### DOCUMENT EXCERPT
So far I now I want yellow labs and blue johanni. I haven't found a lot of info on the blue johannI in terms of aggression. Just that they ARE aggressive... that says a lot lol.

As for the cobalt blue zebra, I did have a question. Are they as aggressive as the red zebras? And would you recommend them for a beginner?
Also, I found this picture of a blue zebra that I really like. Are the stripes there because of the sex, or is it a different kind? Most of the cobalt blues I see have faded or no stripes. These are very bold and pretty:


Some more mbuna species I'm going to research:

Yellow-tail acei
demasonI cichlid
maingano cichlid

One more thing; has anyone ever ordered from PetSolutions or LiveAquaria and used the "assorted African cichlid" option? Where they send you a random african cichlid from the lake you choose (I believe that's what they do at least)? I would think this would be detrimental to having a good M:F ratio if you only got one of a bunch of different species. But it seems like another nice option if it would work.

### REQUEST A
In the cichlid post, which two fish does the writer say they want so far?
### REQUEST B
Copy the cichlid post from "Some more mbuna" to "it would work.", substituting "look into" for "research".

### SUPPLIED MATERIAL

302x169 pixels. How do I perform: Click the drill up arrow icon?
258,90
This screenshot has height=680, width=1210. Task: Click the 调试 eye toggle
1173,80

### EXPECTED ANSWER A
Yellow labs and blue johanni.

### EXPECTED ANSWER B
Some more mbuna species I'm going to look into:

Yellow-tail acei
demasonI cichlid
maingano cichlid

One more thing; has anyone ever ordered from PetSolutions or LiveAquaria and used the "assorted African cichlid" option? Where they send you a random african cichlid from the lake you choose (I believe that's what they do at least)? I would think this would be detrimental to having a good M:F ratio if you only got one of a bunch of different species. But it seems like another nice option if it would work.